Michael Palmer (born May 11, 1943) is an American poet and translator. He attended Harvard University where he earned a BA in French and an MA in Comparative Literature.〔(The Flower of Capital (1979) ) reprinted at the Poetry Foundation website where it is labeled 'a poetics essay'. Includes a brief bio sketch.〕 He has worked extensively with Contemporary dance for over thirty years and has collaborated with many composers and visual artists. Palmer has lived in San Francisco since 1969.

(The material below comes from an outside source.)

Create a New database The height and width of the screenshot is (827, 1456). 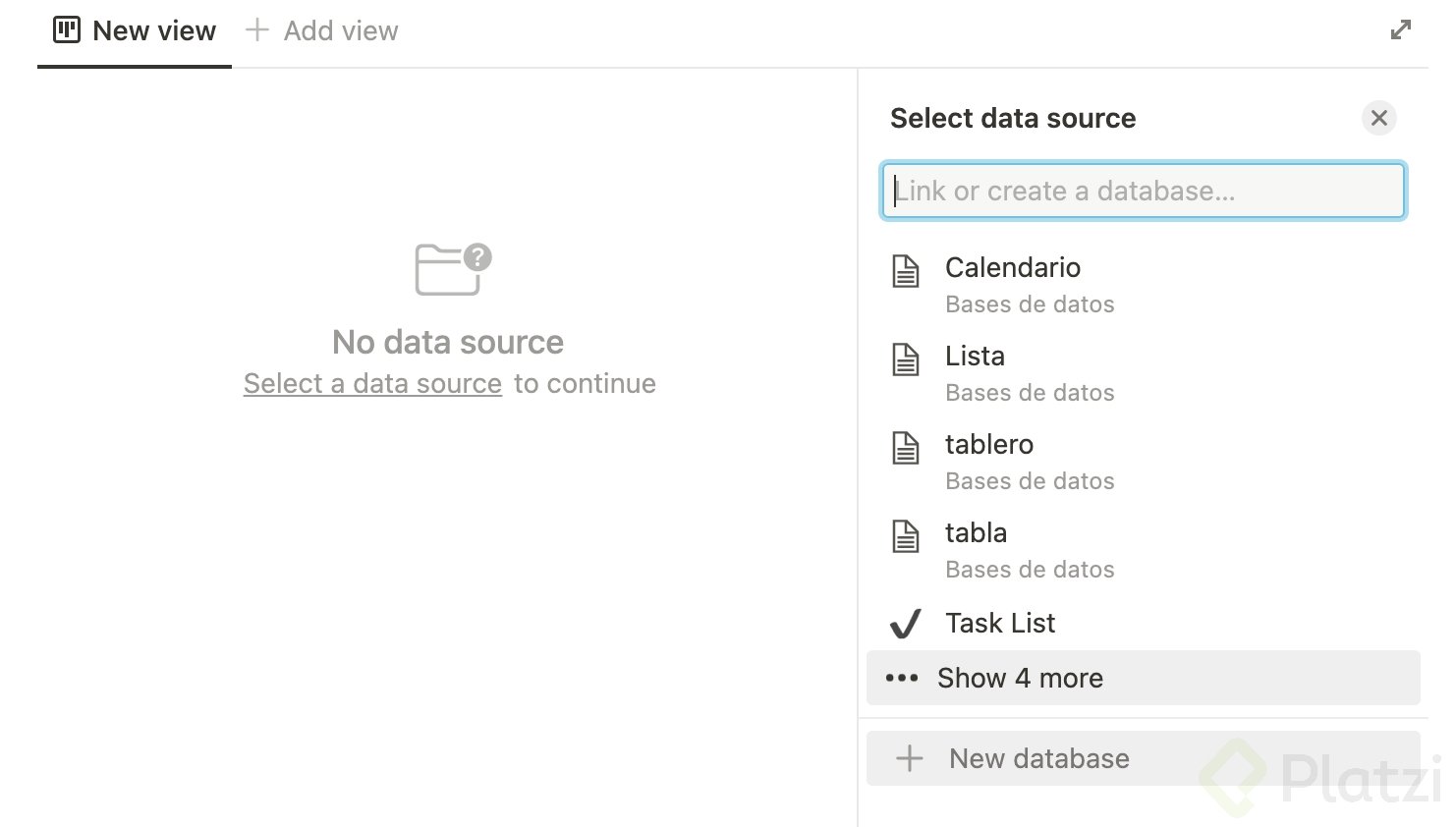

Palmer is the 2006 recipient of the Wallace Stevens Award from the Academy of American Poets. This $100,000 (US) prize recognizes outstanding and proven mastery in the art of poetry.〔Robert Hass, among those selecting Palmer to receive the award, wrote: "Michael Palmer is the foremost experimental poet of his generation and perhaps of the last several generations. A gorgeous writer who has taken cues from Wallace Stevens, the Black Mountain poets, John Ashbery, contemporary French poets, the poetics of Octavio Paz, and from language poetries. He is one of the most original craftsmen at work in English at the present time. His poetry is at once a dark and comic interrogation of the possibilities of representation in language, but its continuing surprise is its resourcefulness and its sheer beauty." - (Press release from poets.org ) accessed 30 Aug 2009〕
==Beginnings==
Michael Palmer began actively publishing poetry in the 1960s. Two events in the early sixties would prove particularly decisive for his development as a poet.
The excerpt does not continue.